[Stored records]
----

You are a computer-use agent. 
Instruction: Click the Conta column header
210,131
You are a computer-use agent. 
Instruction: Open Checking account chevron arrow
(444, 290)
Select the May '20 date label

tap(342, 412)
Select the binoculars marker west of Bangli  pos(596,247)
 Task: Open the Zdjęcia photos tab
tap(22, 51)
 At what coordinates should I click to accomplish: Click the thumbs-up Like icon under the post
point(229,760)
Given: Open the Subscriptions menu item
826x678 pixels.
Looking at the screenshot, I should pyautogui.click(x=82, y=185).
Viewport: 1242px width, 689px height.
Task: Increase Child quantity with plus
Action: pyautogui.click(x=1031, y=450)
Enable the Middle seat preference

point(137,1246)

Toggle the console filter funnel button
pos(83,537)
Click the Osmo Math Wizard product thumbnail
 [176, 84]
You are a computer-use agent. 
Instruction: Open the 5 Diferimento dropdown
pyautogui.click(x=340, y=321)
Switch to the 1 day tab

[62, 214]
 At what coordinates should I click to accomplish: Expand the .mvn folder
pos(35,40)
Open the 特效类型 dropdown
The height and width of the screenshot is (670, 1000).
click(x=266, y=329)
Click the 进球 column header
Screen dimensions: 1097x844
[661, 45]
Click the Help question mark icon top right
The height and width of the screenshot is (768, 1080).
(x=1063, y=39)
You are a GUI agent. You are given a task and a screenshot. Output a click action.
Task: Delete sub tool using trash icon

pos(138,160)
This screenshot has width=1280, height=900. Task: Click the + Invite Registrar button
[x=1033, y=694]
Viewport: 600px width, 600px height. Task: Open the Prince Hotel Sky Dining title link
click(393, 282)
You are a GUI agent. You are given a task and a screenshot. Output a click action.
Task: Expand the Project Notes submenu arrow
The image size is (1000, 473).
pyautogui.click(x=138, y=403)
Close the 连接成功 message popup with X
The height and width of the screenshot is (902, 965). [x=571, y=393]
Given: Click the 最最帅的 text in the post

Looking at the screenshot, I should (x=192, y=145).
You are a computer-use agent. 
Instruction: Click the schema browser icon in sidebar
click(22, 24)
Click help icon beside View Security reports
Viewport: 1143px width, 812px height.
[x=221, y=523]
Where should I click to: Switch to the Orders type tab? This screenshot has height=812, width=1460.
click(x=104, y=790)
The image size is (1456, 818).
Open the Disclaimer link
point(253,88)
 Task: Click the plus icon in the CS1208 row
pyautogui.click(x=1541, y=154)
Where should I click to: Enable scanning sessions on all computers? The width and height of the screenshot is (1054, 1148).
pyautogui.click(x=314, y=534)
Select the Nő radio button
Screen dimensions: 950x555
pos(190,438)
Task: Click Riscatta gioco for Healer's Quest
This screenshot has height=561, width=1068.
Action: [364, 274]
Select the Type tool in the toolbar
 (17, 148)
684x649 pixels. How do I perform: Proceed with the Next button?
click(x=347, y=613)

----

• THE PROBLEM: All records are to be printed again, exactly and completely.

• REPLY:
You are a computer-use agent. 
Instruction: Click the Conta column header
210,131
You are a computer-use agent. 
Instruction: Open Checking account chevron arrow
(444, 290)
Select the May '20 date label

tap(342, 412)
Select the binoculars marker west of Bangli  pos(596,247)
 Task: Open the Zdjęcia photos tab
tap(22, 51)
 At what coordinates should I click to accomplish: Click the thumbs-up Like icon under the post
point(229,760)
Given: Open the Subscriptions menu item
826x678 pixels.
Looking at the screenshot, I should pyautogui.click(x=82, y=185).
Viewport: 1242px width, 689px height.
Task: Increase Child quantity with plus
Action: pyautogui.click(x=1031, y=450)
Enable the Middle seat preference

point(137,1246)

Toggle the console filter funnel button
pos(83,537)
Click the Osmo Math Wizard product thumbnail
 [176, 84]
You are a computer-use agent. 
Instruction: Open the 5 Diferimento dropdown
pyautogui.click(x=340, y=321)
Switch to the 1 day tab

[62, 214]
 At what coordinates should I click to accomplish: Expand the .mvn folder
pos(35,40)
Open the 特效类型 dropdown
The height and width of the screenshot is (670, 1000).
click(x=266, y=329)
Click the 进球 column header
Screen dimensions: 1097x844
[661, 45]
Click the Help question mark icon top right
The height and width of the screenshot is (768, 1080).
(x=1063, y=39)
You are a GUI agent. You are given a task and a screenshot. Output a click action.
Task: Delete sub tool using trash icon

pos(138,160)
This screenshot has width=1280, height=900. Task: Click the + Invite Registrar button
[x=1033, y=694]
Viewport: 600px width, 600px height. Task: Open the Prince Hotel Sky Dining title link
click(393, 282)
You are a GUI agent. You are given a task and a screenshot. Output a click action.
Task: Expand the Project Notes submenu arrow
The image size is (1000, 473).
pyautogui.click(x=138, y=403)
Close the 连接成功 message popup with X
The height and width of the screenshot is (902, 965). [x=571, y=393]
Given: Click the 最最帅的 text in the post

Looking at the screenshot, I should (x=192, y=145).
You are a computer-use agent. 
Instruction: Click the schema browser icon in sidebar
click(22, 24)
Click help icon beside View Security reports
Viewport: 1143px width, 812px height.
[x=221, y=523]
Where should I click to: Switch to the Orders type tab? This screenshot has height=812, width=1460.
click(x=104, y=790)
The image size is (1456, 818).
Open the Disclaimer link
point(253,88)
 Task: Click the plus icon in the CS1208 row
pyautogui.click(x=1541, y=154)
Where should I click to: Enable scanning sessions on all computers? The width and height of the screenshot is (1054, 1148).
pyautogui.click(x=314, y=534)
Select the Nő radio button
Screen dimensions: 950x555
pos(190,438)
Task: Click Riscatta gioco for Healer's Quest
This screenshot has height=561, width=1068.
Action: [364, 274]
Select the Type tool in the toolbar
 (17, 148)
684x649 pixels. How do I perform: Proceed with the Next button?
click(x=347, y=613)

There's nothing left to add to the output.